In August and September, DDoS attacks reached unprecedented levels, warn Google, Cloudflare, AWS and Microsoft.
The four internet giants Google, Cloudflare, AWS and Microsoft have had to intervene in DDoS attacks on their customers in recent months. DDoS attacks are commonplace for these companies, but this time they’re talking about the largest attacks they’ve ever seen. AWS reports a peak of 155 million requests per second, Cloudflare reports 201 million. The “record holder” is Google with attacks that peaked at up to 398 million.
Quick reset
All of these recent attacks exploited an Achilles heel in the renamed HTTP/2 protocol Quick reset. Google provides the detailed technical explanation in a blog, although the underlying principle is actually quite simple: the attacker sends a request to the hosting servers and immediately cancels this request.
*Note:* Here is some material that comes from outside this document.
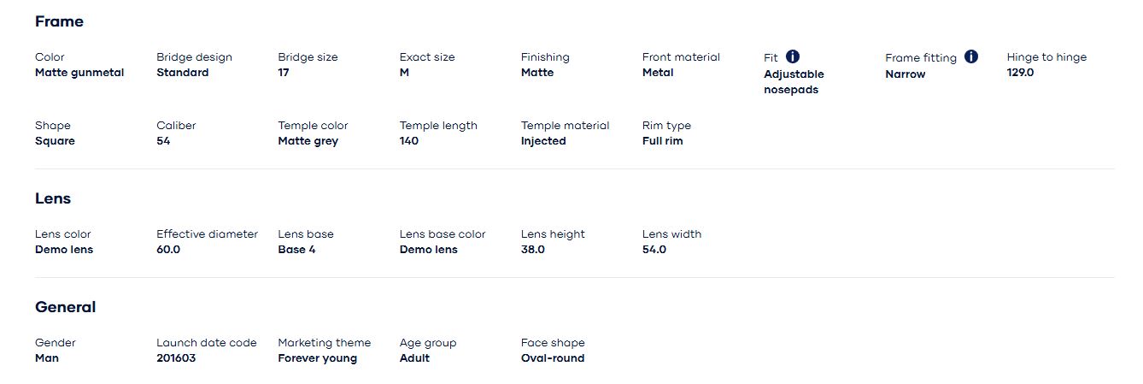Click the Frame fitting info icon
The width and height of the screenshot is (1143, 384).
(x=971, y=57)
By doing this on a large scale and in an automated manner, the servers end up in an endless stream of “requests, cancellations, requests, cancellations” until they eventually become overwhelmed.
Testing in practice
According to Cloudflare, it is no coincidence that large Internet companies experience many attacks of this magnitude in a short period of time. Malicious actors who discover new techniques find it extremely difficult to test and understand their effectiveness due to the lack of infrastructure to mitigate the attacks. Therefore, they often conduct tests with vendors to better understand how their attacks work.
Google, Cloudflare, Microsoft and AWS all say they successfully fended off the attacks without their customers noticing much. Nevertheless, they emphasize the severity of the rapid reset vulnerability. HTTP/2 is the basis for around sixty percent of all web applications, not all of which rely on a strong buffer. The vulnerability only affects HTTP/2 and not the new HTTP/3 protocol.